Microsoft unveiled Majorana 2, its next-generation topological quantum chip, built with assistance from the company's own Microsoft Discovery agentic AI platform. The new chip's materials stack delivers a 1,000-fold improvement in qubit reliability over the prior generation, with a mean qubit lifetime of 20 seconds and individual instances persisting as long as one minute, a figure technical fellow Chetan Nayak compared to inventing a phone battery that lasts nearly three years on a single charge instead of dying in a day. Most competing qubit approaches measure lifetime in microseconds rather than seconds, making the scale of the reported improvement particularly striking if it holds up under independent scrutiny.

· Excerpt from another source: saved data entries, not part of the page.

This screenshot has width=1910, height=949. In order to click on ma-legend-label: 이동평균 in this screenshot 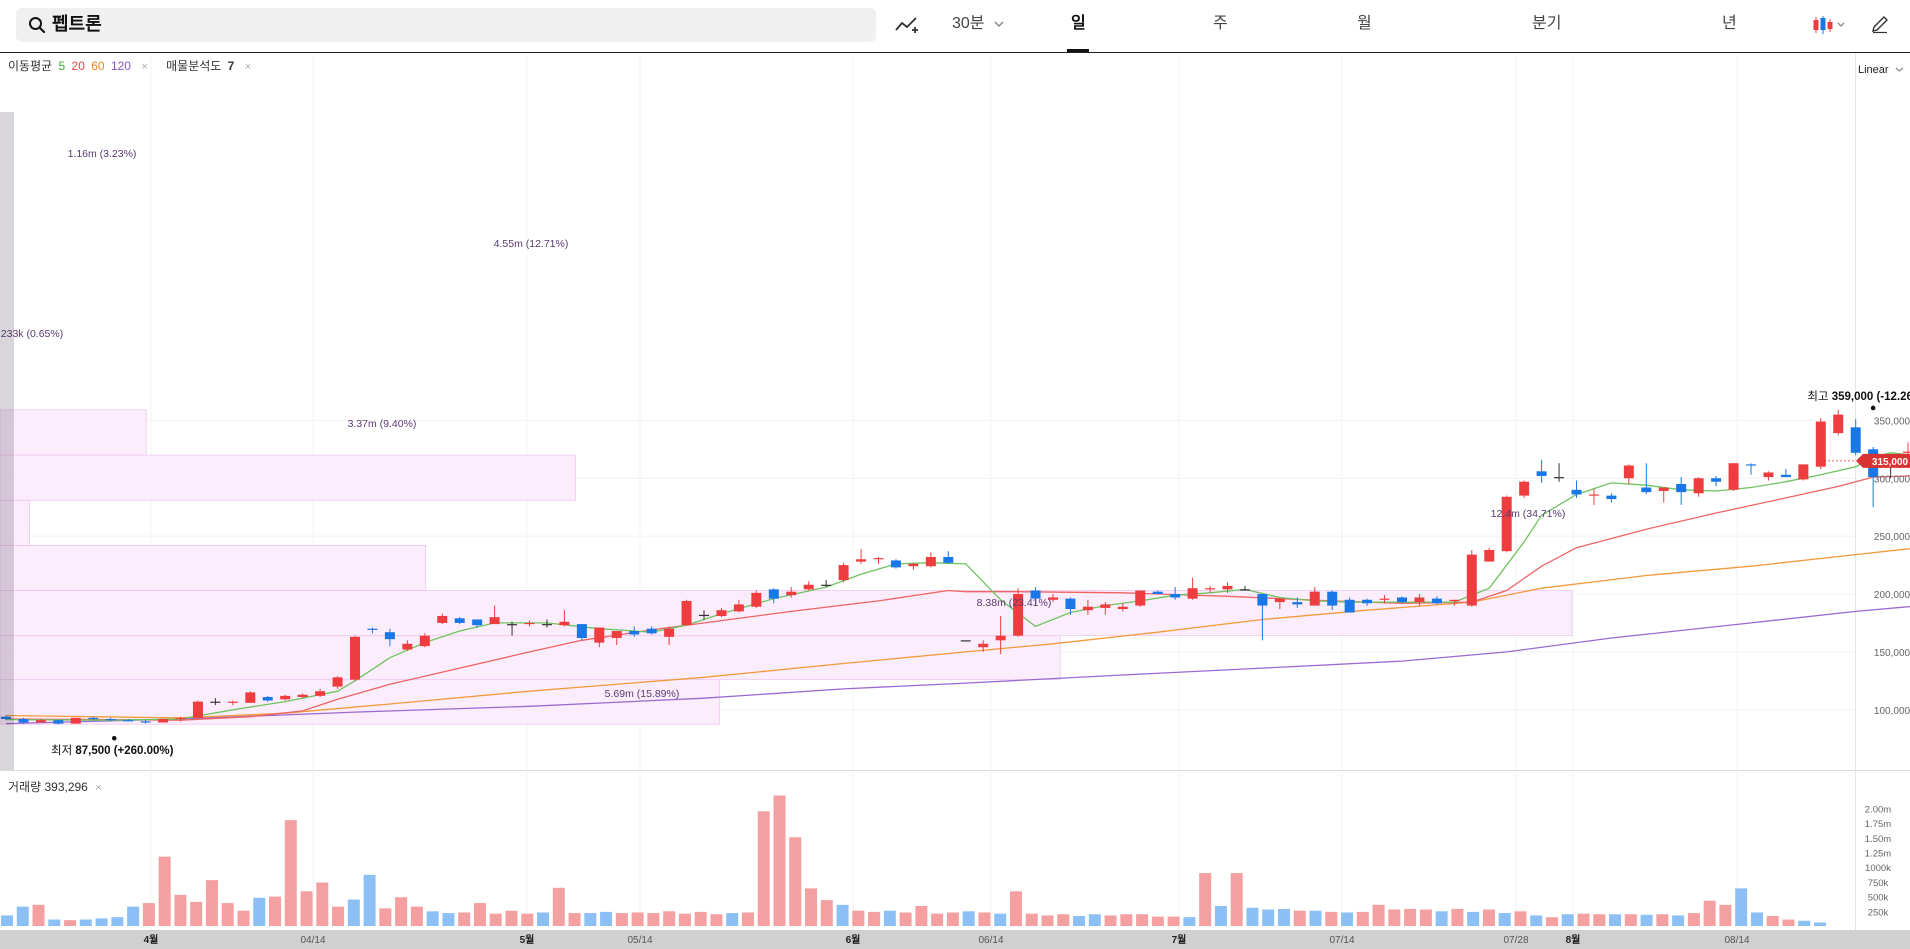, I will do `click(30, 66)`.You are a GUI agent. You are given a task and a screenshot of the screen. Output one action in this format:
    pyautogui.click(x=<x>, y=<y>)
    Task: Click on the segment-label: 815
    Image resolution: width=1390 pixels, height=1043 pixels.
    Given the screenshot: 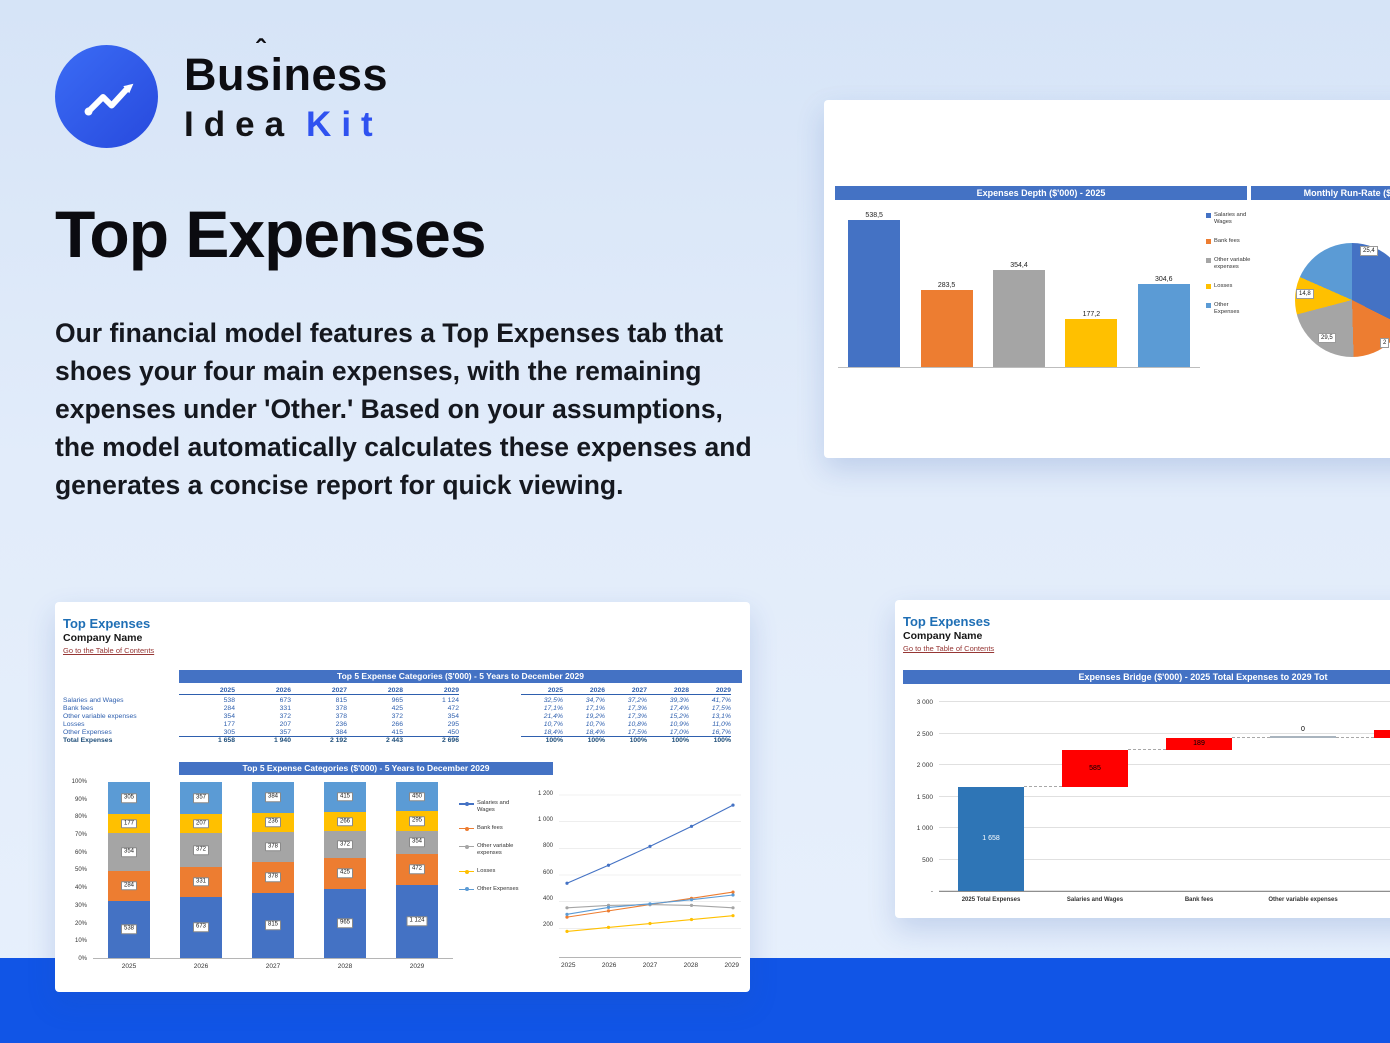 What is the action you would take?
    pyautogui.click(x=273, y=925)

With this progress, Microsoft now expects to achieve a scalable, commercially valuable quantum computer by 2029, cutting its previously stated timeline in half. The underlying technology, topological superconductors built on Majorana zero modes, represents a fundamentally different approach to qubit construction than the superconducting transmon or trapped-ion methods pursued by most competitors, theoretically offering intrinsic protection against certain error types built into the physics of the qubit itself rather than requiring as much external error correction overhead. Majorana 2's qubits also operate at one-hundredth of a millimetre in physical size and execute operations in roughly one microsecond.

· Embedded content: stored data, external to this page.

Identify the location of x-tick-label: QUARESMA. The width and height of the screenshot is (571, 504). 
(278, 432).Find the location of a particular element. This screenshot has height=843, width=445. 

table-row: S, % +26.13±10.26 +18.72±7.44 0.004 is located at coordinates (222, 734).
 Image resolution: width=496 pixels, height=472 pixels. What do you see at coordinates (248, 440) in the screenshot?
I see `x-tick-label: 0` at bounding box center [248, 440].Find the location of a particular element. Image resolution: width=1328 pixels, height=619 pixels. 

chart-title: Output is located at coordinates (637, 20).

The development process itself is part of the story Microsoft is telling. The quantum team used Microsoft Discovery's agentic AI capabilities throughout development to manage experimental workflows, automate measurements, optimise fabrication processes, identify previously unnoticed material flaws and propose new solutions, with Nayak describing agentic AI as having become a natural part of the team's daily workflow rather than a novelty. Microsoft Discovery, the broader platform behind this capability, is now generally available, including a free local app version for individuals with a GitHub Copilot account, positioning the same AI-accelerated research methodology Microsoft used internally as a product other organisations pursuing materials science and engineering breakthroughs can now access directly.